Die Vorwürfe richteten sich keinesfalls gegen das international renommierte NS-Dokumentenzentrum, sondern ausschließlich gegen Azoulay und ihren Stellvertreter Steffen B., betonte Vogel. Am Mittwoch hatte zuerst das „Redaktionsnetzwerk Deutschland (RND)“ über ein bereits im März von Vogel zusammengestelltes Dossier an Kulturstaatsministerin Claudia Roth (Grüne) berichtet, das inzwischen auch dem epd vorliegt.
Darin werden Willkür, Demütigungen und reihenweise Kündigungen von Angestellen beschrieben. Nach Darstellungen von Mitarbeitenden herrscht in der Einrichtung nahezu seit Amtsantritt der Französin Azoulay im Jahr 2016 eine „toxische Arbeitsatmosphäre“ und eine „Kultur der Angst“.
Die Pressesprecherin der Arolsen Archives, Anke Münster, bestätigte dem epd, dass sich die Leitung einer externen Untersuchung durch eine Berliner Anwaltskanzlei stellen müsse. Die Arolsen Archives nähmen die anonym erhobenen Vorwürfe sehr ernst, sagte Münster. Allerdings sei die Direktion dazu angehalten, nicht zu den Vorwürfen Stellung zu nehmen, bis die laufende Untersuchung abgeschlossen ist.

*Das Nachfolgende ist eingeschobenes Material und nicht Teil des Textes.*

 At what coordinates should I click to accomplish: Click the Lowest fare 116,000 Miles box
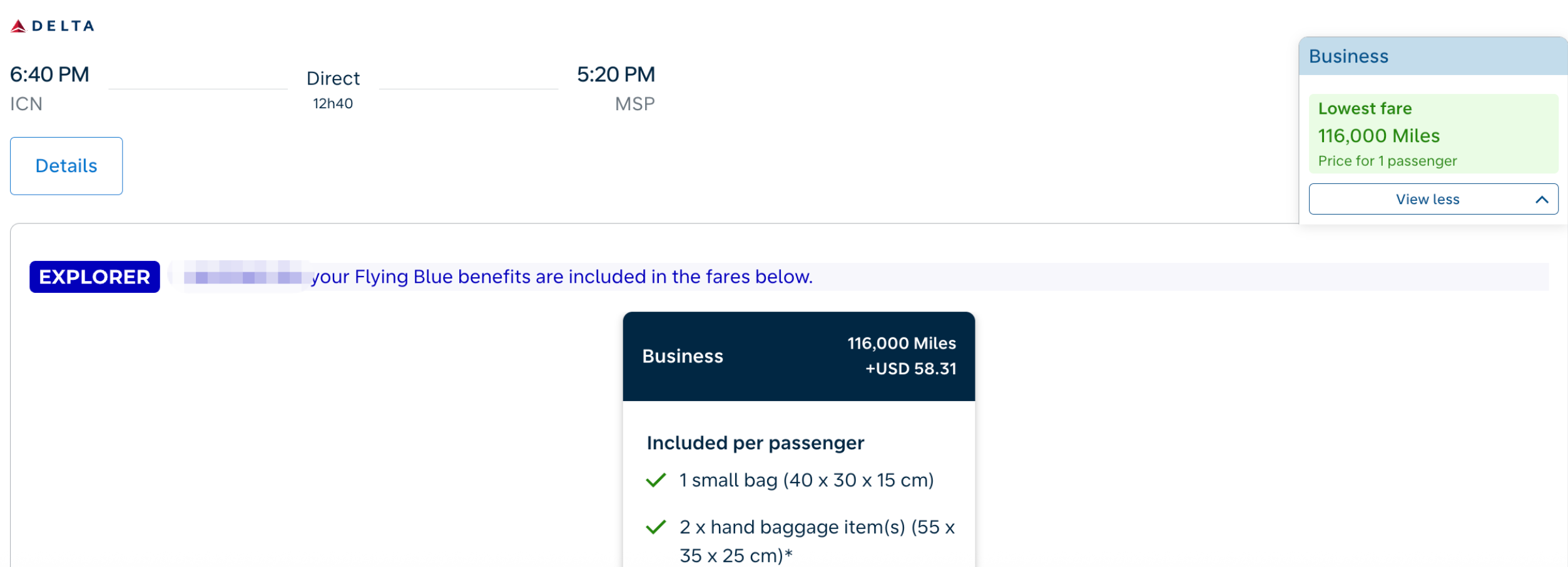point(1433,134)
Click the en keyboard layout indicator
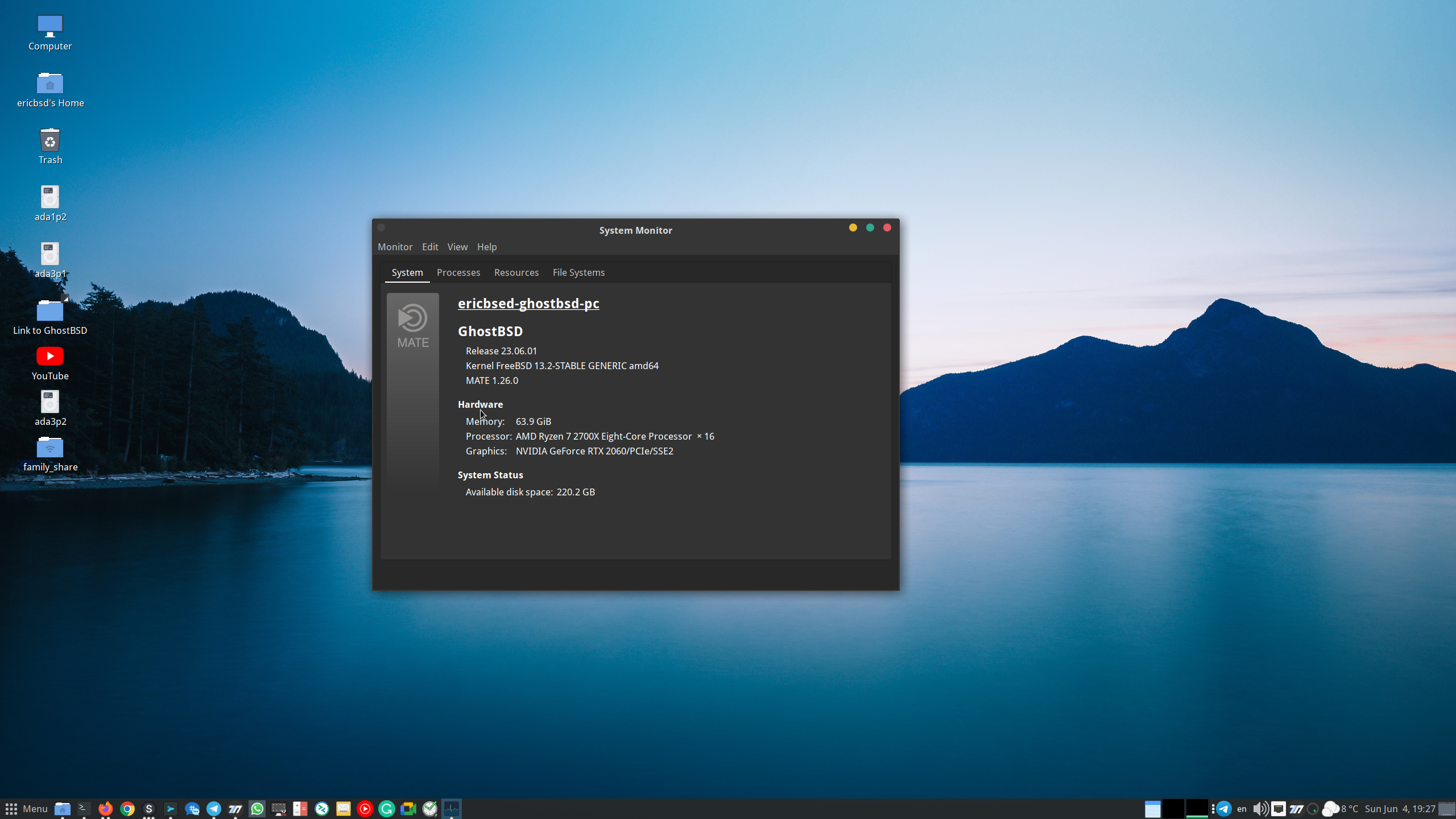The height and width of the screenshot is (819, 1456). (x=1242, y=809)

Der aus den Vertretern von elf Ländern bestehende Internationale Ausschuss habe die Untersuchung in Auftrag gegeben. „Bis zum 5. Juni 2023 können sich die Mitarbeiterinnen und Mitarbeiter in diesem Rahmen äußern“, sagte die Sprecherin.
Bundestagsabgeordnete von Union und SPD forderten nach Bekanntwerden der Vorwürfe Konsequenzen. Es sei von größter Bedeutung, dass solche staatlich unterstützten Kultureinrichtungen klare Richtlinien zur Prävention und Bekämpfung von Machtmissbrauch einhielten, sagte der kulturpolitische Sprecher der SPD-Bundestagsfraktion, Helge Lindh, dem RND. Darüber hinaus bedürfe es einer langfristigen Vertrauensstelle als „Frühwarnsystem für die Mitarbeitenden des Archivs“.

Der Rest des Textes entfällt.